**DOCUMENT PASSAGE**
>>>

The Music Lovers DVD Review: A Spirited Symphony of Excess

The first theatrical feature in Ken Russell’s series of unconventional composer biopics, The Music Lovers must be a frustrating experience for sticklers for historical accuracy and Tchaikovsky purists. But thank God he didn’t make a stuffy, narratively driven depiction of the 19th Century Russian composer’s life. The hidebound biopic genre could use more of Russell’s verve and trademark stylistic excess.

Kicking off a particularly fertile decade for Russell — it would be immediately followed by controversial masterpiece The Devils and the sublime Broadway musical adaptation The Boy FriendThe Music Lovers hits the high points of Tchaikovsky’s (Richard Chamberlain) biography while probing deep into the character’s psychological state by virtue of hypnotic nightmare, fantasy and flashback sequences.

Piano teacher and composer Peter Ilych Tchaikovsky is in danger of having his blossoming career derailed by his homosexuality. He longs for a relationship with Count Anton Chiluvsky (Christopher Gable), but must suppress who he is in order to stay in the establishment’s good graces. His choice for a sham marriage — the quivering nymphomaniac Nina (Glenda Jackson) — couldn’t be a worse one. She deludes herself into believing he’s hopelessly in love with her while he recoils from her raging sexuality, and each one becomes increasingly dissatisfied.

<<<

**EXERCISE REQUIREMENTS**
[A] Return, word for word, the part of The Music Lovers review that opens with the words containing "The Music Lovers DVD" and closes with "and flashback sequences.".
[B] In The Music Lovers review, which actor plays Nina?

**DATA EXCERPT**
>>>

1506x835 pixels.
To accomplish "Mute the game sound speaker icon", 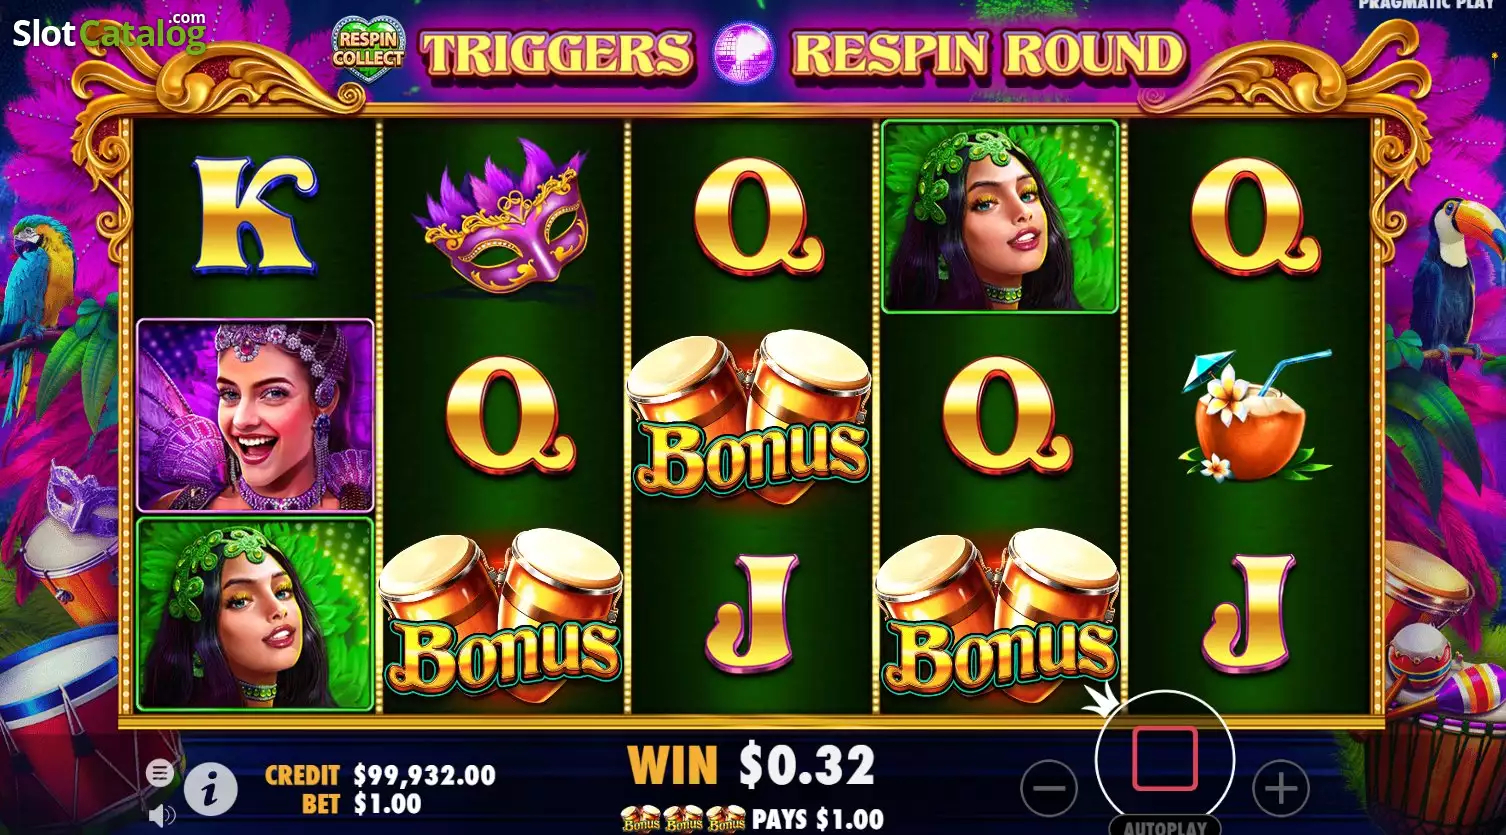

<<<

**THE SOLUTIONS**
[A]
The Music Lovers DVD Review: A Spirited Symphony of Excess

The first theatrical feature in Ken Russell’s series of unconventional composer biopics, The Music Lovers must be a frustrating experience for sticklers for historical accuracy and Tchaikovsky purists. But thank God he didn’t make a stuffy, narratively driven depiction of the 19th Century Russian composer’s life. The hidebound biopic genre could use more of Russell’s verve and trademark stylistic excess.

Kicking off a particularly fertile decade for Russell — it would be immediately followed by controversial masterpiece The Devils and the sublime Broadway musical adaptation The Boy FriendThe Music Lovers hits the high points of Tchaikovsky’s (Richard Chamberlain) biography while probing deep into the character’s psychological state by virtue of hypnotic nightmare, fantasy and flashback sequences.

[B] Glenda Jackson